Start of Source extract
I'm new to ocaml and tryin to write a continuation passing style function but quite confused what value i need to pass into additional argument on k
for example, I can write a recursive function that returns true if all elements of the list is even, otherwise false.
so its like
let rec even list = ....
on CPS, i know i need to add one argument to pass function
so like
let rec evenk list k = ....
but I have no clue how to deal with this k and how does this exactly work
for example for this even function, environment looks like
val evenk : int list -> (bool -> ’a) -> ’a = <fun>
evenk [4; 2; 12; 5; 6] (fun x -> x) (* output should give false *)
The continuation k is a function that takes the result from evenk and performs "the rest of the computation" and produces the "answer". What type the answer has and what you mean by "the rest of the computation" depends on what you are using CPS for. CPS is generally not an end in itself but is done with some purpose in mind. For example, in CPS form it is very easy to implement control operators or to optimize tail calls. Without knowing what you are trying to accomplish, it's hard to answer your question.
For what it is worth, if you are simply trying to convert from direct style to continuation-passing style, and all you care about is the value of the answer, passing the identity function as the continuation is about right.
A good next step would be to implement evenk using CPS. I'll do a simpler example.
If I have the direct-style function
let muladd x i n = x + i * n
and if I assume CPS primitives mulk and addk, I can write
let muladdk x i n k =
let k' product = addk x product k in
mulk i n k'
And you'll see that the mulptiplication is done first, then it "continues" with k', which does the add, and finally that continues with k, which returns to the caller. The key idea is that within the body of muladdk I allocated a fresh continuation k' which stands for an intermediate point in the multiply-add function. To make your evenk work you will have to allocate at least one such continuation.
I hope this helps.
Whenever I've played with CPS, the thing passed to the continuation is just the thing you would normally return to the caller. In this simple case, a nice "intuition lubricant" is to name the continuation "return".
let rec even list return =
if List.length list = 0
then return true
else if List.hd list mod 2 = 1
then return false
else even (List.tl list) return;;
let id = fun x -> x;;
Example usage: "even [2; 4; 6; 8] id;;".
Since you have the invocation of evenk correct (with the identity function - effectively converting the continuation-passing-style back to normal style), I assume that the difficulty is in defining evenk.
k is the continuation function representing the rest of the computation and producing a final value, as Norman said. So, what you need to do is compute the result of v of even and pass that result to k, returning k v rather than just v.
You want to give as input the result of your function as if it were not written with continuation passing style.
Here is your function which tests whether a list has only even integers:
(* val even_list : int list -> bool *)
let even_list input = List.for_all (fun x -> x mod 2=0) input
Now let's write it with a continuation cont:
(* val evenk : int list -> (bool -> 'a) -> 'a *)
let evenk input cont =
let result = even_list input in
(cont result)
End of Source extract
Start of Data block
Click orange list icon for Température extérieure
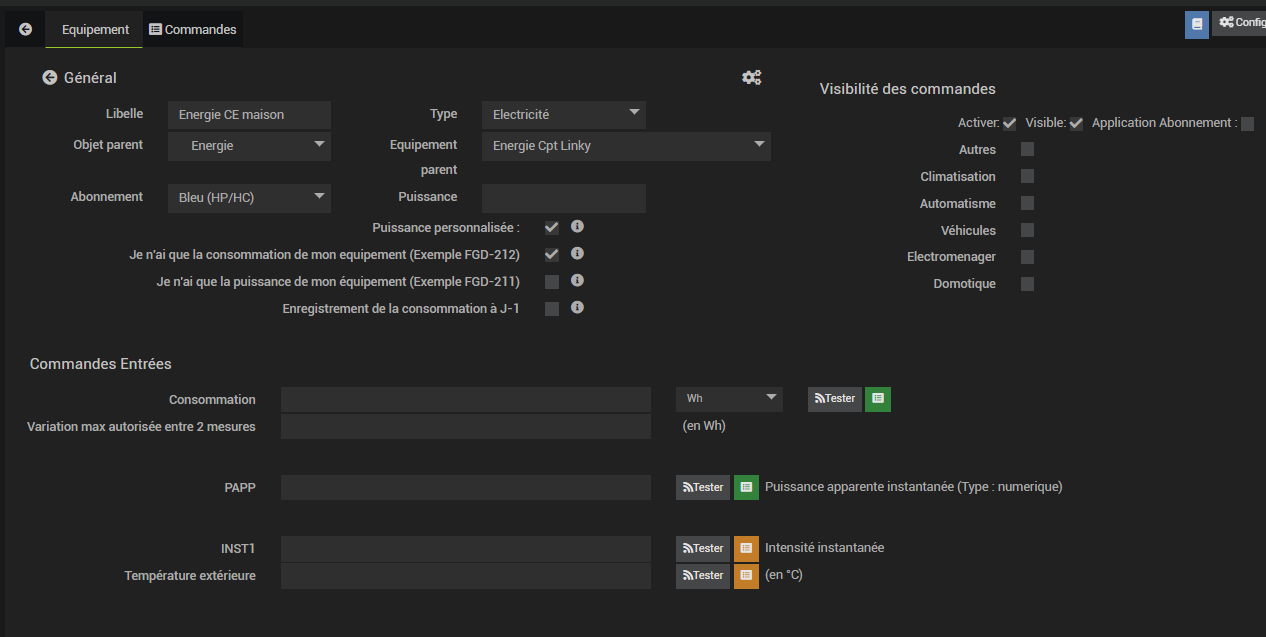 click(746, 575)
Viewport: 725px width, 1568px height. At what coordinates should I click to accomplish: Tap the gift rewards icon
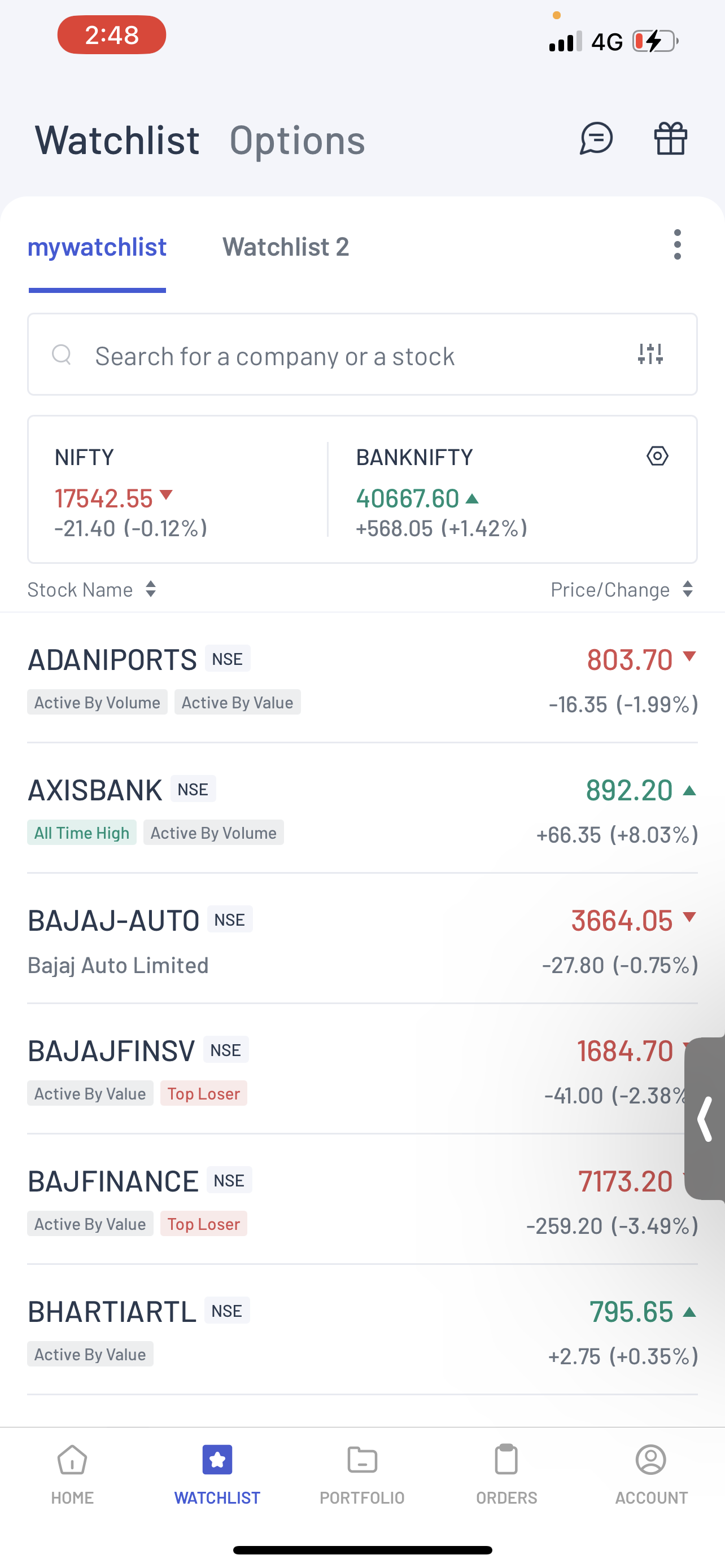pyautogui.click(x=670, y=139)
End of Data block
Please reproduce the portion of the OCaml continuation-passing thread above, starting with "If I have the" and going on through "hope this helps.".

Correct response
If I have the direct-style function
let muladd x i n = x + i * n
and if I assume CPS primitives mulk and addk, I can write
let muladdk x i n k =
let k' product = addk x product k in
mulk i n k'
And you'll see that the mulptiplication is done first, then it "continues" with k', which does the add, and finally that continues with k, which returns to the caller. The key idea is that within the body of muladdk I allocated a fresh continuation k' which stands for an intermediate point in the multiply-add function. To make your evenk work you will have to allocate at least one such continuation.
I hope this helps.